## Exercise
Both the line containing "Task: Click the RENTY logo" and the line containing "Task: Click the Λιλ club badge" belong to the span. Output exactly that span from the listing below, and nothing outside it.
-------- Provided data
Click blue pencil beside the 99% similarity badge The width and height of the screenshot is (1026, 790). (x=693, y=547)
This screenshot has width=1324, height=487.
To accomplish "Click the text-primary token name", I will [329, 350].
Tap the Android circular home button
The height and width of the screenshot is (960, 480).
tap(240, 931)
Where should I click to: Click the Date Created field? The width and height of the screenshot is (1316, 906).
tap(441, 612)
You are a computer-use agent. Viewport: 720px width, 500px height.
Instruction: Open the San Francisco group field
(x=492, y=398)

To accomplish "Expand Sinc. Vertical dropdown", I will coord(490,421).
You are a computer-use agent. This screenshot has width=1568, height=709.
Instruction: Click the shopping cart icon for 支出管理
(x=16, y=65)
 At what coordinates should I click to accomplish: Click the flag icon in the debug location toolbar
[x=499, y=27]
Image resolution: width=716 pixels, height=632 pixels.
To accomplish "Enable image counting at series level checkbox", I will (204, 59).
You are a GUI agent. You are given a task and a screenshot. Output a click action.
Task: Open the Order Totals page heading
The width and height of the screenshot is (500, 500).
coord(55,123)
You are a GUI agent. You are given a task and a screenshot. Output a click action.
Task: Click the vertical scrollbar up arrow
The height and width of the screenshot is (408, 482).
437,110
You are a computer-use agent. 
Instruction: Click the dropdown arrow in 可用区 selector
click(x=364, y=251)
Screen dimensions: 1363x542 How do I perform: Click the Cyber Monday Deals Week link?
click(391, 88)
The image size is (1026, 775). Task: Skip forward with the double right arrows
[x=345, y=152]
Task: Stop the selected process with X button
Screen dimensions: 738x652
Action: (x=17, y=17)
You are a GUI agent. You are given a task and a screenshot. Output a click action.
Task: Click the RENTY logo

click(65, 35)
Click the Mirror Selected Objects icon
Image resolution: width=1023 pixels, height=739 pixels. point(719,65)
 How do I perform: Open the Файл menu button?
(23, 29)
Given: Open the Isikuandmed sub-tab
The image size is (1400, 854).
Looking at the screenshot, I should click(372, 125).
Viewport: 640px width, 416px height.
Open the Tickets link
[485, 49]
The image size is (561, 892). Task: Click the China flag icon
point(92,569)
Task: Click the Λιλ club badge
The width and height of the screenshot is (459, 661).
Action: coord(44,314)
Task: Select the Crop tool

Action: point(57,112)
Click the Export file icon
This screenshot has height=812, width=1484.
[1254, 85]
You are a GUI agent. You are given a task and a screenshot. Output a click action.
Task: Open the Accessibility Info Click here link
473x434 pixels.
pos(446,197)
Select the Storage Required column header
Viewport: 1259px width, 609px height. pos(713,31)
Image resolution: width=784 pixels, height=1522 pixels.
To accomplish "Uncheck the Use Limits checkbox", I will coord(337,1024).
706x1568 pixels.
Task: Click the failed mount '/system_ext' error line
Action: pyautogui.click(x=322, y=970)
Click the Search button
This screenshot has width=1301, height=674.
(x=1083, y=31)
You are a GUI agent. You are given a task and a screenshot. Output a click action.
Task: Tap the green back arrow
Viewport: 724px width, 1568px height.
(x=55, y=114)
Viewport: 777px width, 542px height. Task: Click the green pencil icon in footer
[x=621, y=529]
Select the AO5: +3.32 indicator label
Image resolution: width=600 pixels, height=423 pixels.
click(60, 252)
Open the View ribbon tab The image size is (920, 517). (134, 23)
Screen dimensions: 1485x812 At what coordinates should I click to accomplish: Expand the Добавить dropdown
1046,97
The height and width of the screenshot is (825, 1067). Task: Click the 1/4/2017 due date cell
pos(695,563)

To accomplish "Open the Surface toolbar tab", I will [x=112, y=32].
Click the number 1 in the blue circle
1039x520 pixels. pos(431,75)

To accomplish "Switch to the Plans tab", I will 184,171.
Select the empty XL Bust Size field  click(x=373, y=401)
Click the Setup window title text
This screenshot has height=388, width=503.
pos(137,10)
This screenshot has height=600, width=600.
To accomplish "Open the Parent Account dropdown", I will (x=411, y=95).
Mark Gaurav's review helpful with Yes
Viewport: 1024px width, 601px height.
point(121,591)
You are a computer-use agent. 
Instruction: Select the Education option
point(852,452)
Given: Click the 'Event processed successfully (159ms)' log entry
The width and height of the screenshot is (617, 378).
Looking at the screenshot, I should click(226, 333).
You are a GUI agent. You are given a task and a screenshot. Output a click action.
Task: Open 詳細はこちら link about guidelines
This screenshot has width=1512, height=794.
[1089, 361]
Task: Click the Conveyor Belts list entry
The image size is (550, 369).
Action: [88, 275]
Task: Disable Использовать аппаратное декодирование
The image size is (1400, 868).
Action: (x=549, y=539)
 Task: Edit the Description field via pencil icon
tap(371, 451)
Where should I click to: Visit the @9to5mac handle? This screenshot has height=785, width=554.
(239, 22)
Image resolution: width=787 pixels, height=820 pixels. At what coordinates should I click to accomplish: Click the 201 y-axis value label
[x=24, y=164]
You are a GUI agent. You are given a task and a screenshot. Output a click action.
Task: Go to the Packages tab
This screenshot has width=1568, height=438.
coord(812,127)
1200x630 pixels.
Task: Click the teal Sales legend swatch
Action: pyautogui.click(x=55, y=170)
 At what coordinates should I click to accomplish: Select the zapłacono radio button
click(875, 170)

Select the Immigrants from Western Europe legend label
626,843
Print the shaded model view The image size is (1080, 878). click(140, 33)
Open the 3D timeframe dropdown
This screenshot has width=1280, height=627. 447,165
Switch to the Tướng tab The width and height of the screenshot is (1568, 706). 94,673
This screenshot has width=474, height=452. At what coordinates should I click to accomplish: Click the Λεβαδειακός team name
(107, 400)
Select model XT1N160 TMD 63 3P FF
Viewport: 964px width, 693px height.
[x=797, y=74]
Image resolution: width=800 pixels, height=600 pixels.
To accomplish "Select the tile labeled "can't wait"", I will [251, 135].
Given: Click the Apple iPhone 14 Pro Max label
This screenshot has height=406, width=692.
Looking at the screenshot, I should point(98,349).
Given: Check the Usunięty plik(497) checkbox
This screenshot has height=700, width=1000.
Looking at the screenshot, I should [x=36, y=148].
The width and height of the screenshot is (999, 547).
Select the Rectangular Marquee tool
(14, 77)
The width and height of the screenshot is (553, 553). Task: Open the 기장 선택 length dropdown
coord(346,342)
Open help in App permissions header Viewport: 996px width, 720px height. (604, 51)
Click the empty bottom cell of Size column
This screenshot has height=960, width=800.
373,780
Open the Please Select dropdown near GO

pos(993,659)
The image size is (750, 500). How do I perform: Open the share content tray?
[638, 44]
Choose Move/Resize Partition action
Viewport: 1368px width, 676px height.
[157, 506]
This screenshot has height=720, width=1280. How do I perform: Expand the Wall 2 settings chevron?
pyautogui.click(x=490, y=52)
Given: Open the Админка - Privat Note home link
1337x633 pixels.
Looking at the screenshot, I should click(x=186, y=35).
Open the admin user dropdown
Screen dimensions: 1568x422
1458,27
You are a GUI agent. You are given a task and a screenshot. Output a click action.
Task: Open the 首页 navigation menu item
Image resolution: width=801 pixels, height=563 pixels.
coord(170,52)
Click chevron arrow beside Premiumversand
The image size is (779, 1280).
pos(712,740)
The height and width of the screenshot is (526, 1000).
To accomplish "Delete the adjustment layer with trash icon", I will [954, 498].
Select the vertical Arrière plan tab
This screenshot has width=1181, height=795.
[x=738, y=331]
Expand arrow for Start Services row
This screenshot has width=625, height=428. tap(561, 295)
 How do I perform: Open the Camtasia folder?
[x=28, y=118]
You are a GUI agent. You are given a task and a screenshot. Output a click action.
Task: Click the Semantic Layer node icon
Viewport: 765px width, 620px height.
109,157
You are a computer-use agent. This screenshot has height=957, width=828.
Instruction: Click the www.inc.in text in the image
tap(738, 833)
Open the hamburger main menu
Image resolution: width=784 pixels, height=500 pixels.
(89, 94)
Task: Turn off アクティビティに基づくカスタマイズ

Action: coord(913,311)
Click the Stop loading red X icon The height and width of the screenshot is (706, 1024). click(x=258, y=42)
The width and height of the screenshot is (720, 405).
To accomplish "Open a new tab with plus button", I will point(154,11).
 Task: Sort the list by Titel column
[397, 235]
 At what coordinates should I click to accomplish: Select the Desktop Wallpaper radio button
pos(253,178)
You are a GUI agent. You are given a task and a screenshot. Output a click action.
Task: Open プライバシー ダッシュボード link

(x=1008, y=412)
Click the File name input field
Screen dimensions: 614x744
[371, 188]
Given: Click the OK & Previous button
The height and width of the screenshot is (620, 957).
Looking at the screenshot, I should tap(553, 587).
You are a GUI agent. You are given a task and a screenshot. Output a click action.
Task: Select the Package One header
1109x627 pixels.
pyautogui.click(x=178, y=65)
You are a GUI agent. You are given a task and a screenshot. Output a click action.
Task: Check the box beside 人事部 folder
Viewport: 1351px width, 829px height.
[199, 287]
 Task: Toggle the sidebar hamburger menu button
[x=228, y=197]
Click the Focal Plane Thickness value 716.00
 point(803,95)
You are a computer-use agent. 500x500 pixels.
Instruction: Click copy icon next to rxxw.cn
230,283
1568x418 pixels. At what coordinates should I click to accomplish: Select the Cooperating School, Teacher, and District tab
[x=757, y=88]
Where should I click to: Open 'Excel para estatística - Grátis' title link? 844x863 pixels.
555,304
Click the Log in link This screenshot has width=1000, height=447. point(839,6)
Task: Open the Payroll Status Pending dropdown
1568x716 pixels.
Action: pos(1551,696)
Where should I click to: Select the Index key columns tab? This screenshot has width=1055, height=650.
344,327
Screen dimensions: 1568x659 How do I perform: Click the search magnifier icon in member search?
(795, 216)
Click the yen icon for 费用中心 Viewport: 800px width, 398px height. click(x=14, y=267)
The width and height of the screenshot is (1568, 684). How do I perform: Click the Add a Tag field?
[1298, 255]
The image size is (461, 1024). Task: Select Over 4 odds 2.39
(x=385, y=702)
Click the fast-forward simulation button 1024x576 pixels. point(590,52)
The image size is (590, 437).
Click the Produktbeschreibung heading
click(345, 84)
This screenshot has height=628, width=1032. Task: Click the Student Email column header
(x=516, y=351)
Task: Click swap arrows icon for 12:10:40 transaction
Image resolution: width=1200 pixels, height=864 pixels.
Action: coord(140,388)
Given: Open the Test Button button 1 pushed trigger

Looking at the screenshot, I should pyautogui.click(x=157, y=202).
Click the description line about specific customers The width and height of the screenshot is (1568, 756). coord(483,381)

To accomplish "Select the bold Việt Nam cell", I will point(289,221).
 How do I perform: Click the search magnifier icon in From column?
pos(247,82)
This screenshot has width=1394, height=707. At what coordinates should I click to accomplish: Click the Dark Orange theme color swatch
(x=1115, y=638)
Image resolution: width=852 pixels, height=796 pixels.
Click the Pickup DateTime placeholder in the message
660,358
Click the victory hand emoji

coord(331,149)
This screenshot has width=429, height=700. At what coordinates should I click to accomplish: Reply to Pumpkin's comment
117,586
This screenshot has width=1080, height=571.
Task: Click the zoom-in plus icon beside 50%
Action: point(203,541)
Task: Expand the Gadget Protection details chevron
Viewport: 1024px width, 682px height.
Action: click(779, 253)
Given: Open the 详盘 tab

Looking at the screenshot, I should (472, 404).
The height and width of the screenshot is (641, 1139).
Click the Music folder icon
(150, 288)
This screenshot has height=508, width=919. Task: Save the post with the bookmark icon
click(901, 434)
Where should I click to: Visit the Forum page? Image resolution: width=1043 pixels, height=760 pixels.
----------------
## Solution to the problem
Task: Click the RENTY logo

click(65, 35)
Click the Mirror Selected Objects icon
Image resolution: width=1023 pixels, height=739 pixels. point(719,65)
 How do I perform: Open the Файл menu button?
(23, 29)
Given: Open the Isikuandmed sub-tab
The image size is (1400, 854).
Looking at the screenshot, I should click(372, 125).
Viewport: 640px width, 416px height.
Open the Tickets link
[485, 49]
The image size is (561, 892). Task: Click the China flag icon
point(92,569)
Task: Click the Λιλ club badge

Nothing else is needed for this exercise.